→ Provided records:
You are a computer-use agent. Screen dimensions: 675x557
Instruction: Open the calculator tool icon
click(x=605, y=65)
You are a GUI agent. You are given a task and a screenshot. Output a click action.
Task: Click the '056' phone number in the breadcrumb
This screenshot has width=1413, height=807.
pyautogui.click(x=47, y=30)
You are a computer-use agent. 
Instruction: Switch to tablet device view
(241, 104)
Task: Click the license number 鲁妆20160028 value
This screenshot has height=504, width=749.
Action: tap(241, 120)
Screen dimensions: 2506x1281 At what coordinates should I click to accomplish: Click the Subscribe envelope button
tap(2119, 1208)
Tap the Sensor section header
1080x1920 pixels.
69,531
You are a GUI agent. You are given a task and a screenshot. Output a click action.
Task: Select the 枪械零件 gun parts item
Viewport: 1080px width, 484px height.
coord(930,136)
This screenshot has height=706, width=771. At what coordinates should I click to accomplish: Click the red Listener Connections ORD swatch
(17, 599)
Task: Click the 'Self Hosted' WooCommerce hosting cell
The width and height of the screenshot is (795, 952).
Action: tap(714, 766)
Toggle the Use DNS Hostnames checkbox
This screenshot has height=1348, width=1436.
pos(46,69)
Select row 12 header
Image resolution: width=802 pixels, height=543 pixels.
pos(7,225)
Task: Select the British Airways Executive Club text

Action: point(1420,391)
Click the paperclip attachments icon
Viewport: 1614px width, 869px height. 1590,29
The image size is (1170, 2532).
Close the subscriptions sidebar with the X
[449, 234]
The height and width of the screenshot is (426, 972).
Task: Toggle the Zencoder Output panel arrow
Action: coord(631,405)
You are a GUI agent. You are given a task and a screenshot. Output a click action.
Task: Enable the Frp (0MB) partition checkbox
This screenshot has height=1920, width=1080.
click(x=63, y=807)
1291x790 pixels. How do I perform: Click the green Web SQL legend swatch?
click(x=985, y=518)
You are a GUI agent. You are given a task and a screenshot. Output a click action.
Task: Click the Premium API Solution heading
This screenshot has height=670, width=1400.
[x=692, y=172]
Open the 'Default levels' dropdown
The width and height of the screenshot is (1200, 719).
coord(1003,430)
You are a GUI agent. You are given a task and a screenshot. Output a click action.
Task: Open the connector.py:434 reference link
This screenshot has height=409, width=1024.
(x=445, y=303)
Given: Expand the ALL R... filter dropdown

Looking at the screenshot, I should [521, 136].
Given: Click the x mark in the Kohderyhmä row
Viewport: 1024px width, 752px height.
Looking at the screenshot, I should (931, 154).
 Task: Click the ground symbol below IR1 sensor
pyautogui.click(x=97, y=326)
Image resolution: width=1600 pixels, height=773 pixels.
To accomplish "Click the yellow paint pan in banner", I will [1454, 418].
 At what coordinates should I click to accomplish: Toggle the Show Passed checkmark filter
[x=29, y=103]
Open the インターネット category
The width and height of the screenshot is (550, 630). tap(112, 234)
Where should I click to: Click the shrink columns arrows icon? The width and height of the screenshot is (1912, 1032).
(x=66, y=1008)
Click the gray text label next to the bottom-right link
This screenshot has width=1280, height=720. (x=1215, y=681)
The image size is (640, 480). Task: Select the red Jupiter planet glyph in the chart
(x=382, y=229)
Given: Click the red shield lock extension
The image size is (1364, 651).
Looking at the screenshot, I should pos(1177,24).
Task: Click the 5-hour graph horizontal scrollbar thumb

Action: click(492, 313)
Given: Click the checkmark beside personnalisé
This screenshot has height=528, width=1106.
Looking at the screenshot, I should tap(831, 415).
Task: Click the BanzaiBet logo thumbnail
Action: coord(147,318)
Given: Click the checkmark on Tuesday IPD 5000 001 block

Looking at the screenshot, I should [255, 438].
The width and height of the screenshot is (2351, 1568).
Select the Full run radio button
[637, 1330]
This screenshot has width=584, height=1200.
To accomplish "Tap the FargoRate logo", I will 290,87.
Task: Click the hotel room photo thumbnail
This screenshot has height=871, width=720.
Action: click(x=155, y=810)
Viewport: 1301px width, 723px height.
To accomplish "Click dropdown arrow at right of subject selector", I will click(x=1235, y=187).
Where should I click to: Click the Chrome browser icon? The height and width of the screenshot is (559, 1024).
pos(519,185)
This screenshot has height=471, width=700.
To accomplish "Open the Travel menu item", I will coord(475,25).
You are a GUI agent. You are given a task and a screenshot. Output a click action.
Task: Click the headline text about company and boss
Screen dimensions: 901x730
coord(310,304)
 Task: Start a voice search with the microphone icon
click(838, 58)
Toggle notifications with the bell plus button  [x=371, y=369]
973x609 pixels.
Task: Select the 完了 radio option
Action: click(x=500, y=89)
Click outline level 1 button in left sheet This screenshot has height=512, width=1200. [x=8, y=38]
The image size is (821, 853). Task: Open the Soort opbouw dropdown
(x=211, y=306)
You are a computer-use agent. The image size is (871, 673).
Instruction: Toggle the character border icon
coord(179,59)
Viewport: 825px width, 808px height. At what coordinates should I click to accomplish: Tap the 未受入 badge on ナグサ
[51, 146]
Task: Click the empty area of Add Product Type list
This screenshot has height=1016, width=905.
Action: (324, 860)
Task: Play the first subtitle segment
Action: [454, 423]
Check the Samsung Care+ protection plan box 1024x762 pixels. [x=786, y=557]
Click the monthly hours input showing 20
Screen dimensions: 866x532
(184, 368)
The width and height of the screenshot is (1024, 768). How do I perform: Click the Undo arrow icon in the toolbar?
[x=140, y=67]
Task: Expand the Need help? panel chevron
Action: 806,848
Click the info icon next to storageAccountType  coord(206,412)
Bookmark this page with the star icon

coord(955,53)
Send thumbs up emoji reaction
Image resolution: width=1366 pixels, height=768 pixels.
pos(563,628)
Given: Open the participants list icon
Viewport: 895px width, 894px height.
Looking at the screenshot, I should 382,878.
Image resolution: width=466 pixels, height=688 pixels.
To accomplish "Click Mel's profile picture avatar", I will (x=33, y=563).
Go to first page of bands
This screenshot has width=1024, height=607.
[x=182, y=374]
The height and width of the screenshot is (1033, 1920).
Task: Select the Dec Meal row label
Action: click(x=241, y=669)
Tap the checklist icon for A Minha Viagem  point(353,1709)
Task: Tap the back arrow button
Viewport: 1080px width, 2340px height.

→ Work to complete: Every entry must be repeated exactly; none may be skipped.

→ Answer for the task:
You are a computer-use agent. Screen dimensions: 675x557
Instruction: Open the calculator tool icon
click(x=605, y=65)
You are a GUI agent. You are given a task and a screenshot. Output a click action.
Task: Click the '056' phone number in the breadcrumb
This screenshot has width=1413, height=807.
pyautogui.click(x=47, y=30)
You are a computer-use agent. 
Instruction: Switch to tablet device view
(241, 104)
Task: Click the license number 鲁妆20160028 value
This screenshot has height=504, width=749.
Action: tap(241, 120)
Screen dimensions: 2506x1281 At what coordinates should I click to accomplish: Click the Subscribe envelope button
tap(2119, 1208)
Tap the Sensor section header
1080x1920 pixels.
69,531
You are a GUI agent. You are given a task and a screenshot. Output a click action.
Task: Select the 枪械零件 gun parts item
Viewport: 1080px width, 484px height.
coord(930,136)
This screenshot has height=706, width=771. At what coordinates should I click to accomplish: Click the red Listener Connections ORD swatch
(17, 599)
Task: Click the 'Self Hosted' WooCommerce hosting cell
The width and height of the screenshot is (795, 952).
Action: tap(714, 766)
Toggle the Use DNS Hostnames checkbox
This screenshot has height=1348, width=1436.
pos(46,69)
Select row 12 header
Image resolution: width=802 pixels, height=543 pixels.
pos(7,225)
Task: Select the British Airways Executive Club text

Action: point(1420,391)
Click the paperclip attachments icon
Viewport: 1614px width, 869px height. 1590,29
The image size is (1170, 2532).
Close the subscriptions sidebar with the X
[449, 234]
The height and width of the screenshot is (426, 972).
Task: Toggle the Zencoder Output panel arrow
Action: coord(631,405)
You are a GUI agent. You are given a task and a screenshot. Output a click action.
Task: Enable the Frp (0MB) partition checkbox
This screenshot has height=1920, width=1080.
click(x=63, y=807)
1291x790 pixels. How do I perform: Click the green Web SQL legend swatch?
click(x=985, y=518)
You are a GUI agent. You are given a task and a screenshot. Output a click action.
Task: Click the Premium API Solution heading
This screenshot has height=670, width=1400.
[x=692, y=172]
Open the 'Default levels' dropdown
The width and height of the screenshot is (1200, 719).
coord(1003,430)
You are a GUI agent. You are given a task and a screenshot. Output a click action.
Task: Open the connector.py:434 reference link
This screenshot has height=409, width=1024.
(x=445, y=303)
Given: Expand the ALL R... filter dropdown

Looking at the screenshot, I should [521, 136].
Given: Click the x mark in the Kohderyhmä row
Viewport: 1024px width, 752px height.
Looking at the screenshot, I should (931, 154).
 Task: Click the ground symbol below IR1 sensor
pyautogui.click(x=97, y=326)
Image resolution: width=1600 pixels, height=773 pixels.
To accomplish "Click the yellow paint pan in banner", I will [1454, 418].
 At what coordinates should I click to accomplish: Toggle the Show Passed checkmark filter
[x=29, y=103]
Open the インターネット category
The width and height of the screenshot is (550, 630). tap(112, 234)
Where should I click to: Click the shrink columns arrows icon? The width and height of the screenshot is (1912, 1032).
(x=66, y=1008)
Click the gray text label next to the bottom-right link
This screenshot has width=1280, height=720. (x=1215, y=681)
The image size is (640, 480). Task: Select the red Jupiter planet glyph in the chart
(x=382, y=229)
Given: Click the red shield lock extension
The image size is (1364, 651).
Looking at the screenshot, I should pos(1177,24).
Task: Click the 5-hour graph horizontal scrollbar thumb

Action: click(492, 313)
Given: Click the checkmark beside personnalisé
This screenshot has height=528, width=1106.
Looking at the screenshot, I should tap(831, 415).
Task: Click the BanzaiBet logo thumbnail
Action: coord(147,318)
Given: Click the checkmark on Tuesday IPD 5000 001 block

Looking at the screenshot, I should [255, 438].
The width and height of the screenshot is (2351, 1568).
Select the Full run radio button
[637, 1330]
This screenshot has width=584, height=1200.
To accomplish "Tap the FargoRate logo", I will 290,87.
Task: Click the hotel room photo thumbnail
This screenshot has height=871, width=720.
Action: click(x=155, y=810)
Viewport: 1301px width, 723px height.
To accomplish "Click dropdown arrow at right of subject selector", I will click(x=1235, y=187).
Where should I click to: Click the Chrome browser icon? The height and width of the screenshot is (559, 1024).
pos(519,185)
This screenshot has height=471, width=700.
To accomplish "Open the Travel menu item", I will coord(475,25).
You are a GUI agent. You are given a task and a screenshot. Output a click action.
Task: Click the headline text about company and boss
Screen dimensions: 901x730
coord(310,304)
 Task: Start a voice search with the microphone icon
click(838, 58)
Toggle notifications with the bell plus button  [x=371, y=369]
973x609 pixels.
Task: Select the 完了 radio option
Action: click(x=500, y=89)
Click outline level 1 button in left sheet This screenshot has height=512, width=1200. [x=8, y=38]
The image size is (821, 853). Task: Open the Soort opbouw dropdown
(x=211, y=306)
You are a computer-use agent. The image size is (871, 673).
Instruction: Toggle the character border icon
coord(179,59)
Viewport: 825px width, 808px height. At what coordinates should I click to accomplish: Tap the 未受入 badge on ナグサ
[51, 146]
Task: Click the empty area of Add Product Type list
This screenshot has height=1016, width=905.
Action: (324, 860)
Task: Play the first subtitle segment
Action: [454, 423]
Check the Samsung Care+ protection plan box 1024x762 pixels. [x=786, y=557]
Click the monthly hours input showing 20
Screen dimensions: 866x532
(184, 368)
The width and height of the screenshot is (1024, 768). How do I perform: Click the Undo arrow icon in the toolbar?
[x=140, y=67]
Task: Expand the Need help? panel chevron
Action: 806,848
Click the info icon next to storageAccountType  coord(206,412)
Bookmark this page with the star icon

coord(955,53)
Send thumbs up emoji reaction
Image resolution: width=1366 pixels, height=768 pixels.
pos(563,628)
Given: Open the participants list icon
Viewport: 895px width, 894px height.
Looking at the screenshot, I should 382,878.
Image resolution: width=466 pixels, height=688 pixels.
To accomplish "Click Mel's profile picture avatar", I will (x=33, y=563).
Go to first page of bands
This screenshot has width=1024, height=607.
[x=182, y=374]
The height and width of the screenshot is (1033, 1920).
Task: Select the Dec Meal row label
Action: click(x=241, y=669)
Tap the checklist icon for A Minha Viagem  point(353,1709)
Task: Tap the back arrow button
Viewport: 1080px width, 2340px height.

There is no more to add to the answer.